Dus 2 uur later als iedereen weg is. Rijd Queba met kinthino naar Bafata om de sleutel op te halen.
En zo is er een heleboel gedoe, geld en moeite voor nodig om,, de sleutel even op te halen een stad veder op.

Maar de sleutel is er!!! Het is 1 sleutel voor alle transformator huisjes en al diens deuren. Zelfs voor die in Bafata. Een sleutel uit 1985, en zo ziet die er ook uit, zelfs het ijzeren handvat is versleten.
Er is er maar 1 dus ik zal in Nederland proberen een kopie te maken, zonder de sleutel mee te nemen.
Als iemand suggesties heeft? Graag want nu heb ik alleen foto's en kan een slot meenemen. Maar of ik daarmee een kopie kan maken weet ik niet.

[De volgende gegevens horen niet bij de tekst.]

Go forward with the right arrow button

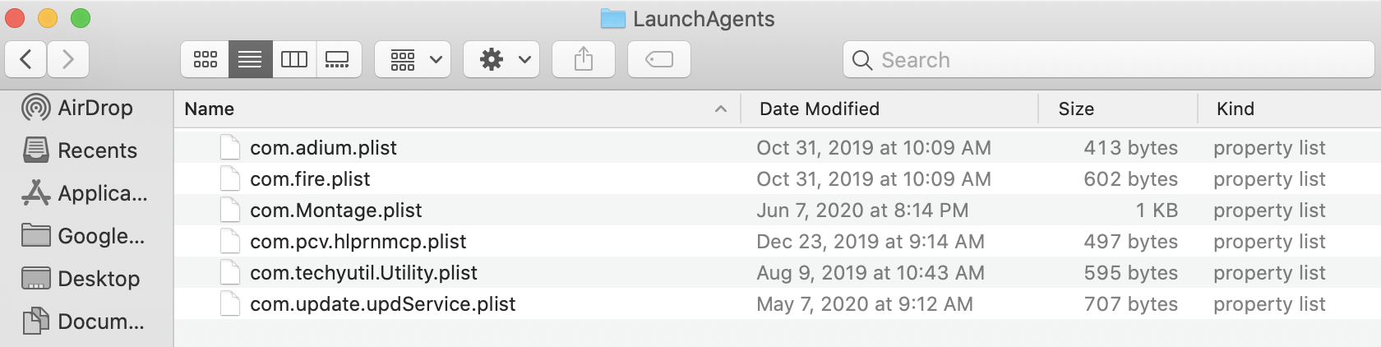click(68, 59)
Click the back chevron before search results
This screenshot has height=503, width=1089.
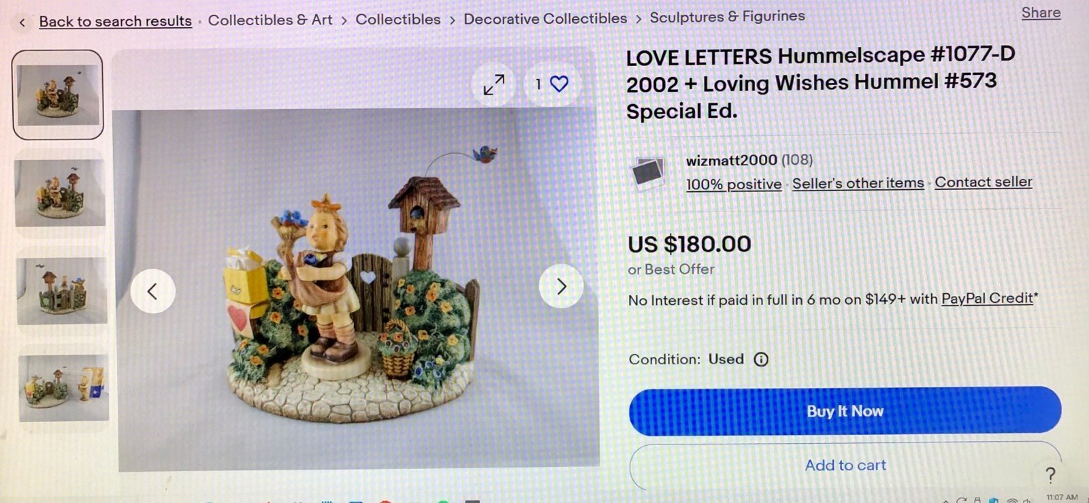(22, 22)
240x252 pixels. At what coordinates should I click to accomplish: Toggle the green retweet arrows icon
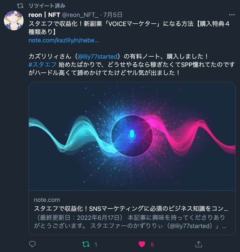pyautogui.click(x=86, y=244)
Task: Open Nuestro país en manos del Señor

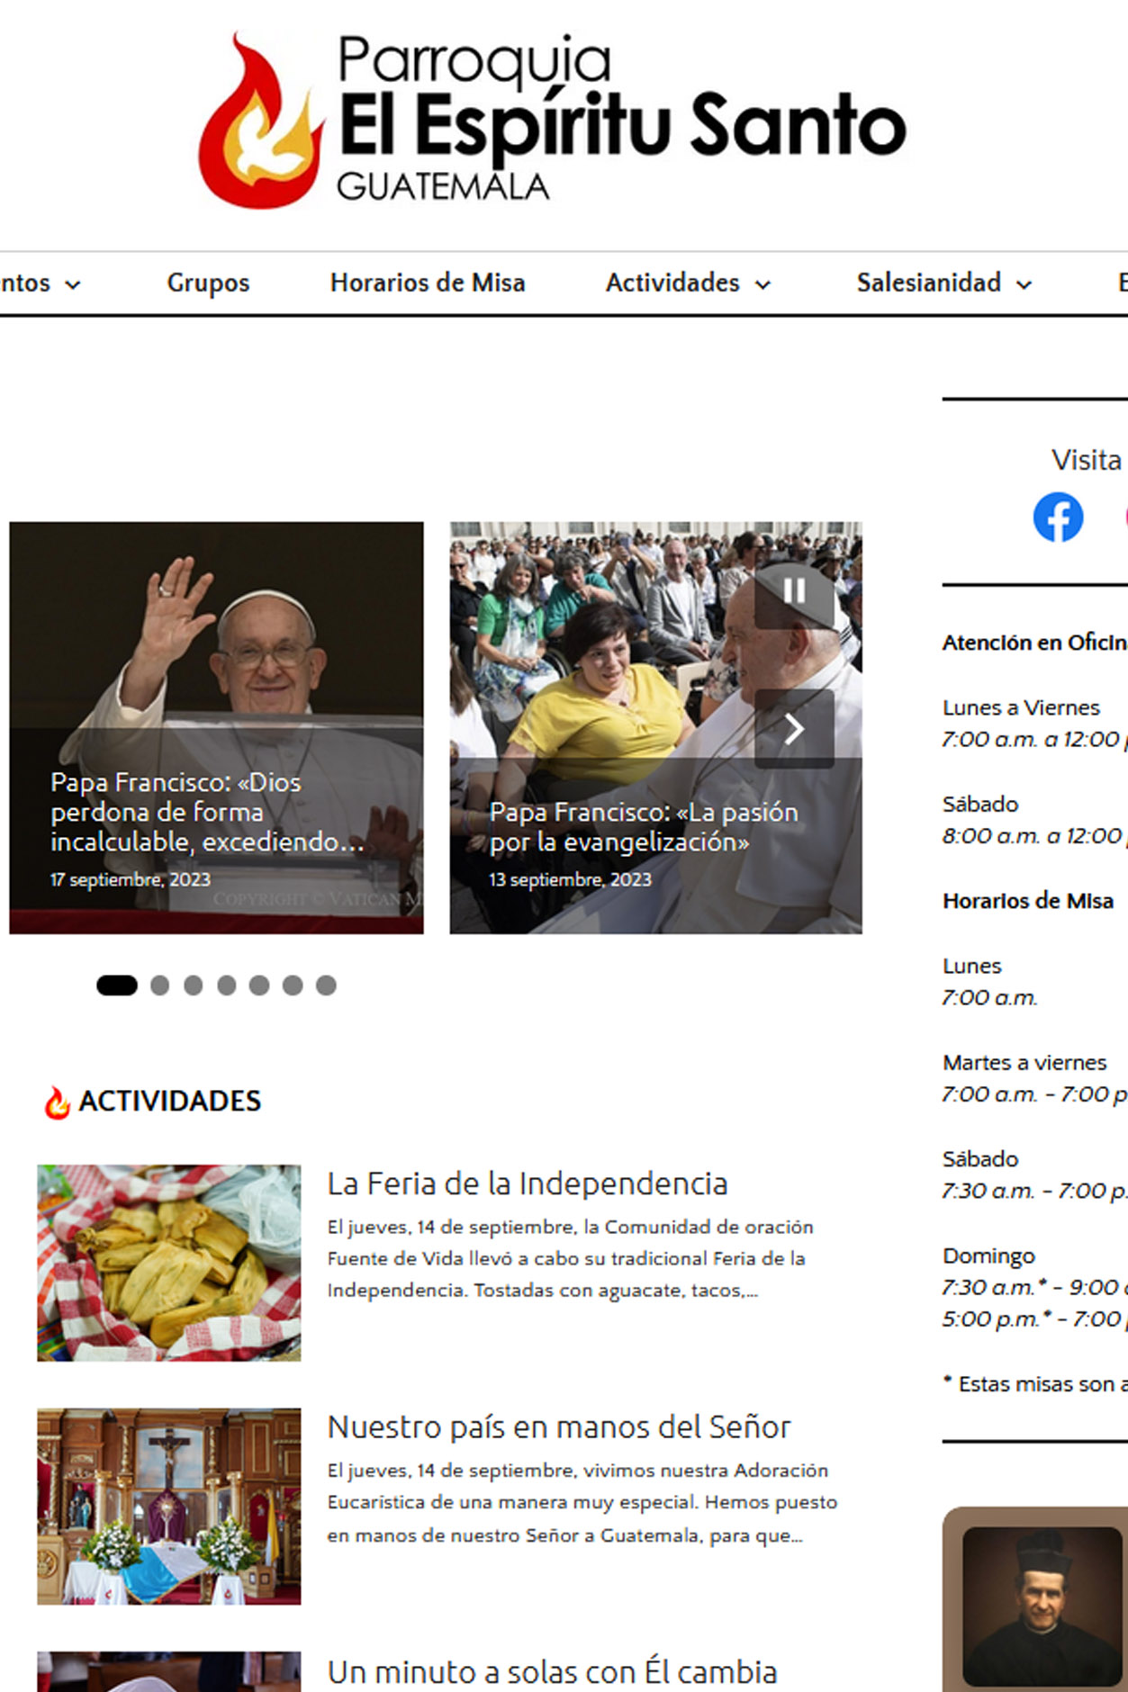Action: (x=559, y=1427)
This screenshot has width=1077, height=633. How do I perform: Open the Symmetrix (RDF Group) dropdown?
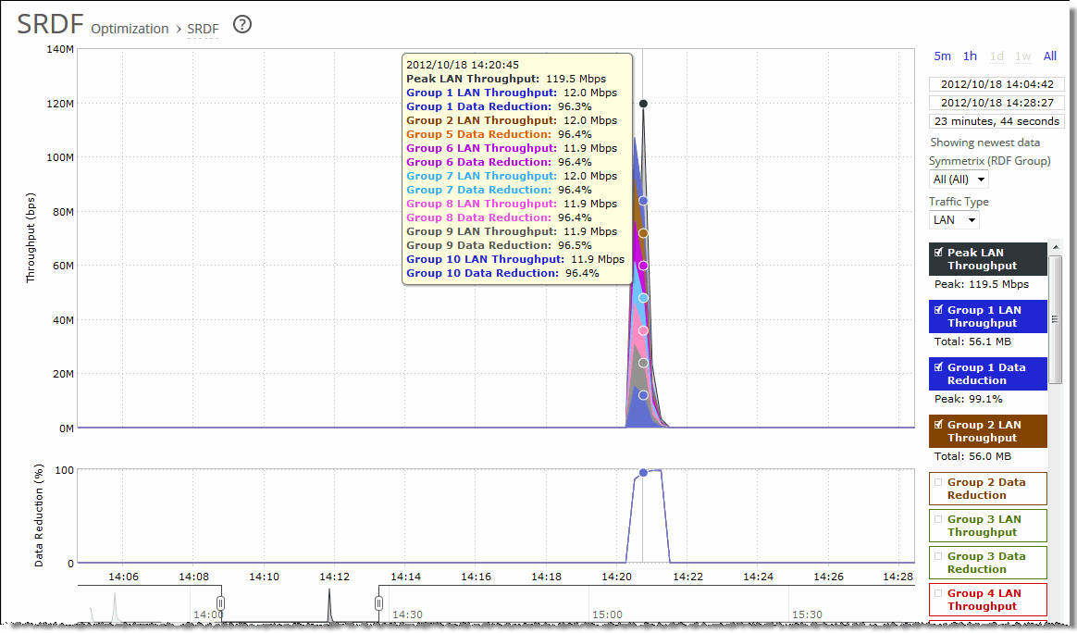click(x=958, y=178)
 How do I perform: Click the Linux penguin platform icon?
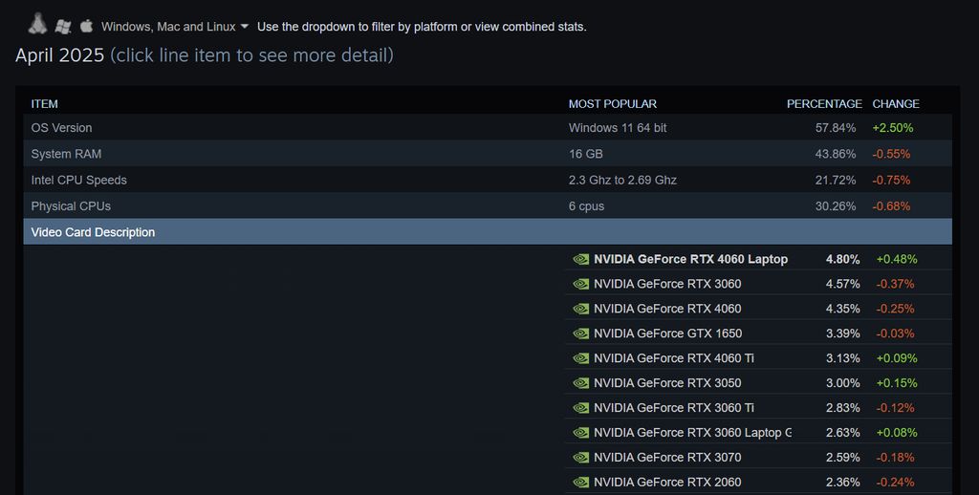pos(38,24)
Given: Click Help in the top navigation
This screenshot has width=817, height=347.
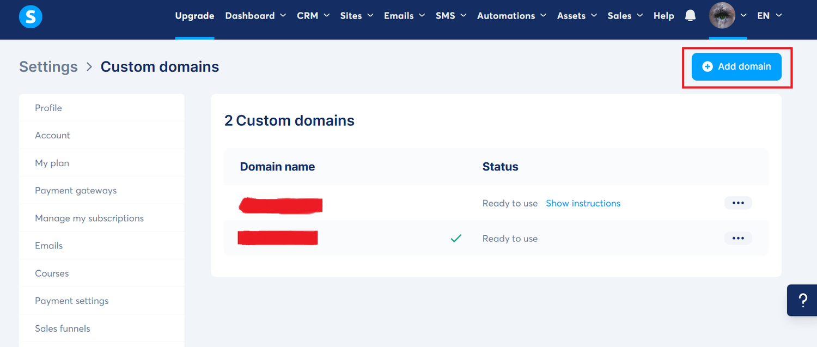Looking at the screenshot, I should click(663, 16).
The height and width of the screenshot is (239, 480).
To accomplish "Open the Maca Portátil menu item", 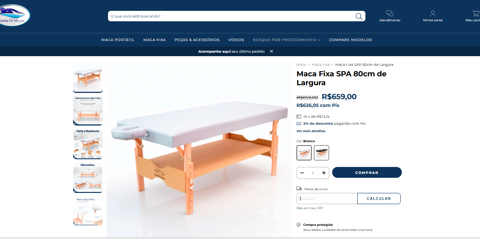I will pyautogui.click(x=118, y=40).
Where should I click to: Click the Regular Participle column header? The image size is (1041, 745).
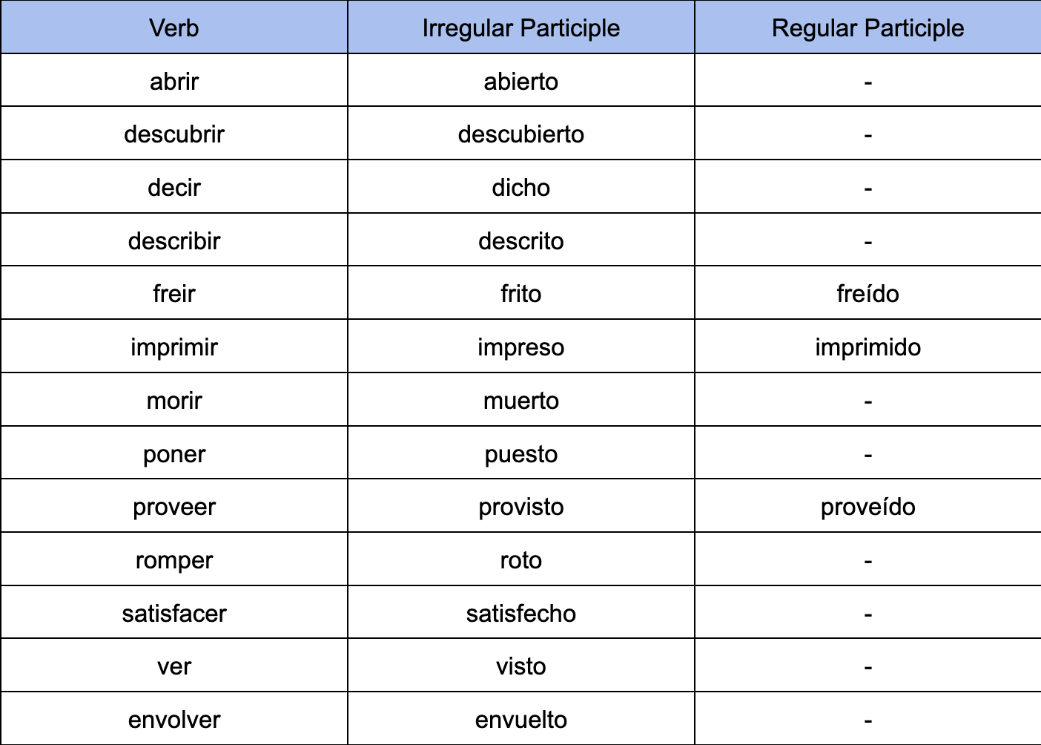868,28
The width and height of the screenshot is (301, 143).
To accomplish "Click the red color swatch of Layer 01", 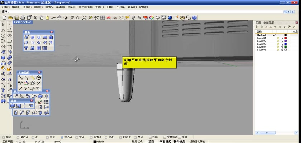I will coord(286,38).
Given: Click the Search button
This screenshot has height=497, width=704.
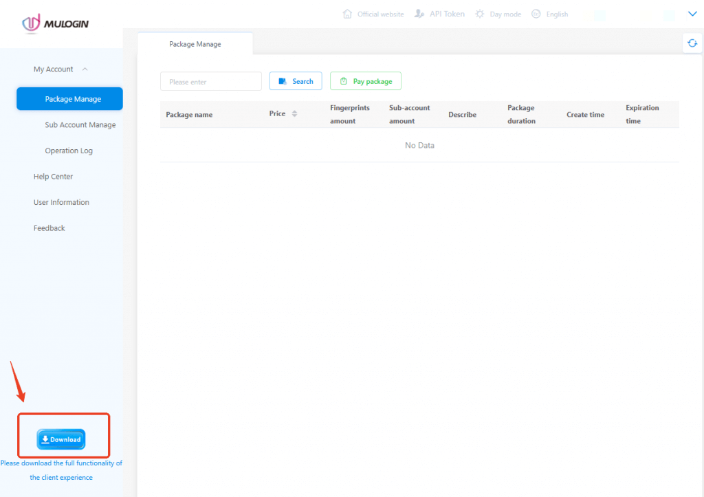Looking at the screenshot, I should point(296,81).
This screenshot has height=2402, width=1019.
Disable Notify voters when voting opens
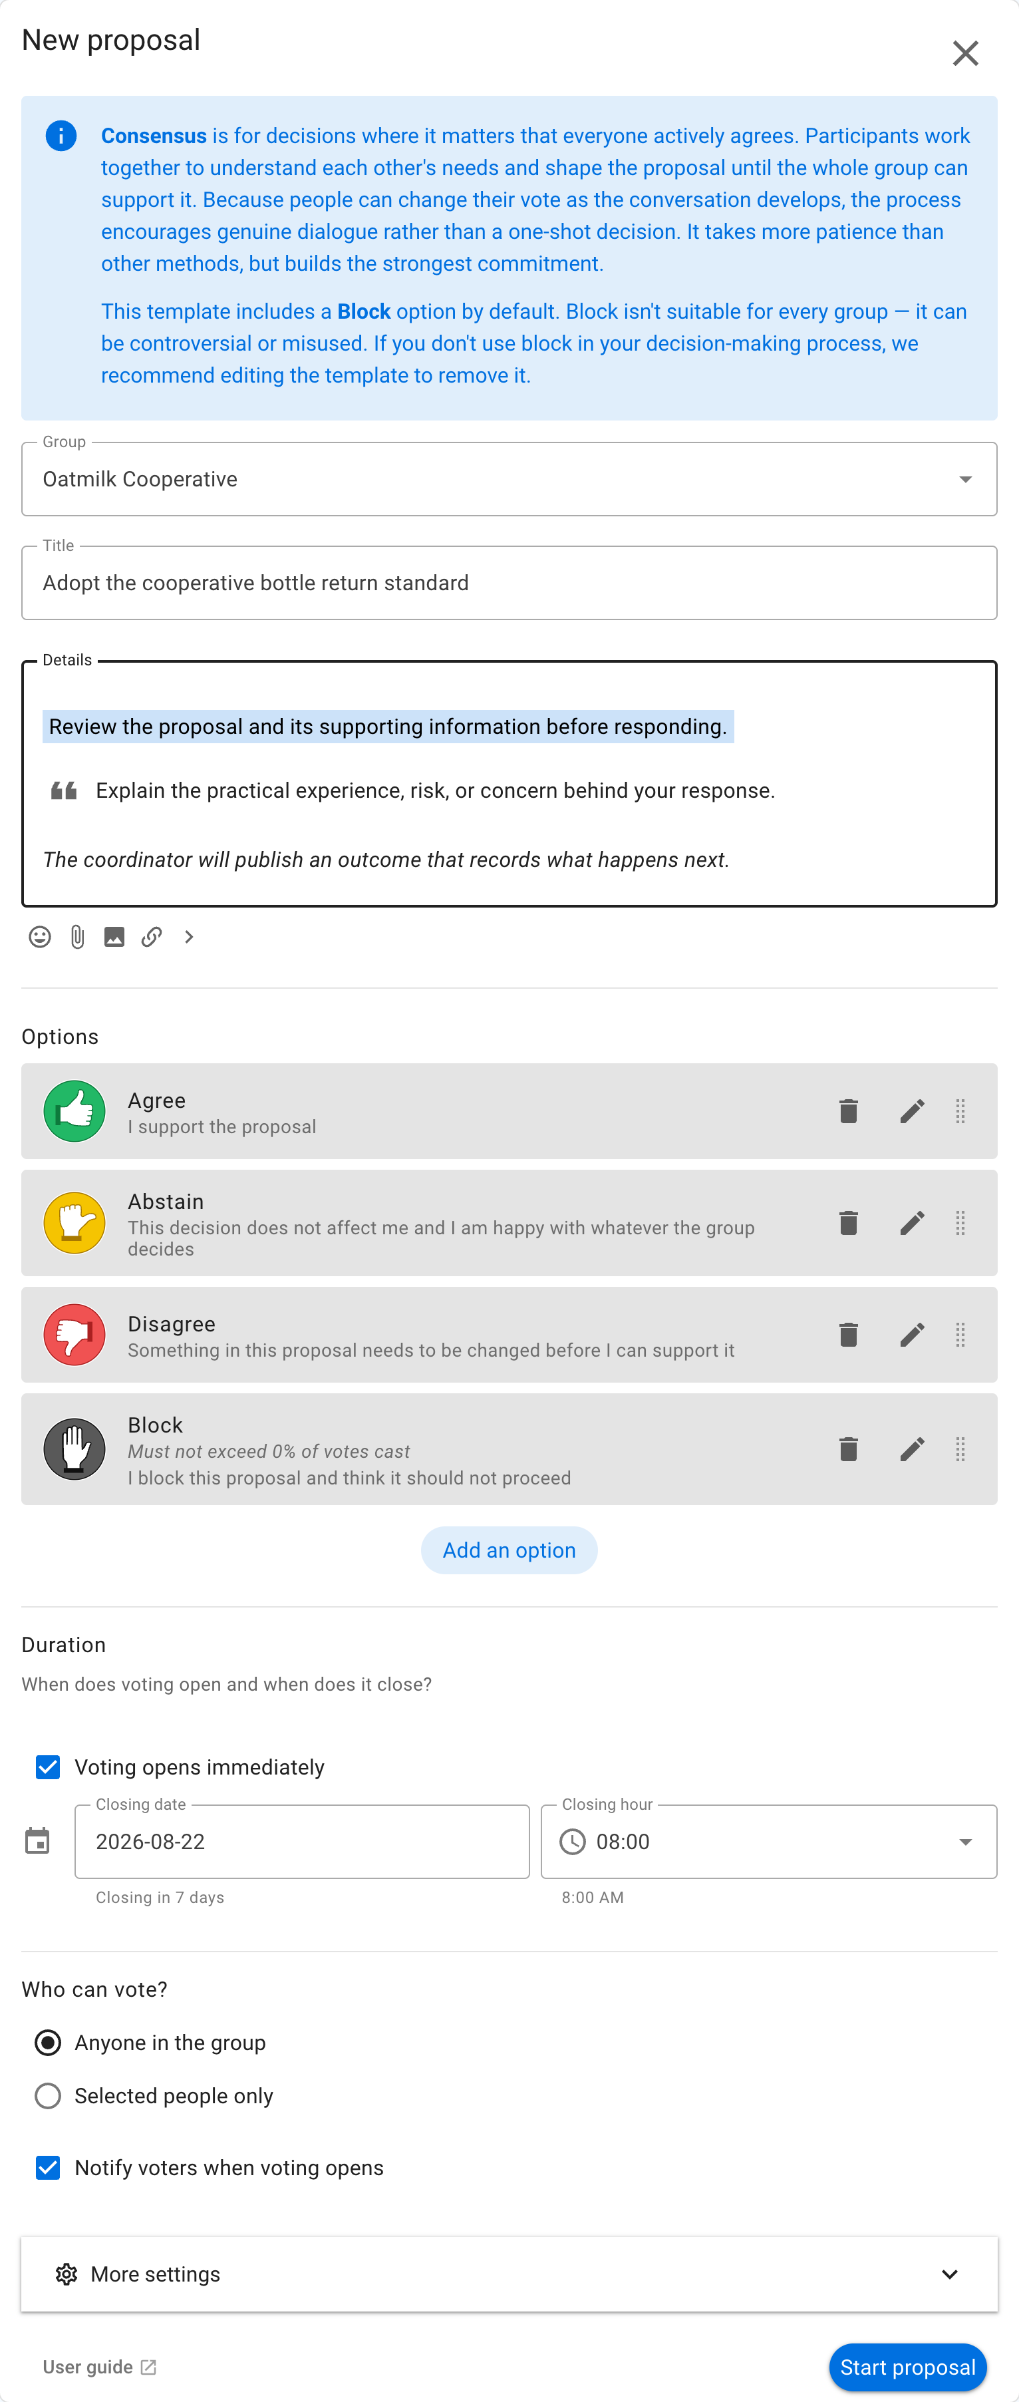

Vanaf nu kunnen onze voorbereidingen dus geïmplementeerd worden. Ofte wel: werk aan de winkel!
Vrijdag is Reinder jarig, dus staan we vroeg op. En lopen even langs een belangrijk transformatorhuisje om eens rustig te kijken. Later kijken wij ook in het oude kantoor van de energievoorziening en treffen een hele boel documenten aan, tekeningen maar vooral een grote teringzooi: facturen over de grond, stapels belangrijke VN/UNICEF/BBC/ABB/EU documenten ongelezen, die al minstens 5 jaar zo moet liggen aan de hoeveelheid stof te zien. Een triest huis, wat goed laat zien hoe men hier met de installatie omging,, niet.

Na dat wij hebben gegeten gaan we naar Bissau voor Reinders verjaardag. Awa heeft heerlijk gekookt, ze is egt heel goed. Ze heeft een restaurant in de tuin.

Reinder Gefeliciteerd!

Terug in Bissau,, heeft mijn auto opeens een kenteken en alle papieren (en dat zijn er veel) liggen in de auto!!!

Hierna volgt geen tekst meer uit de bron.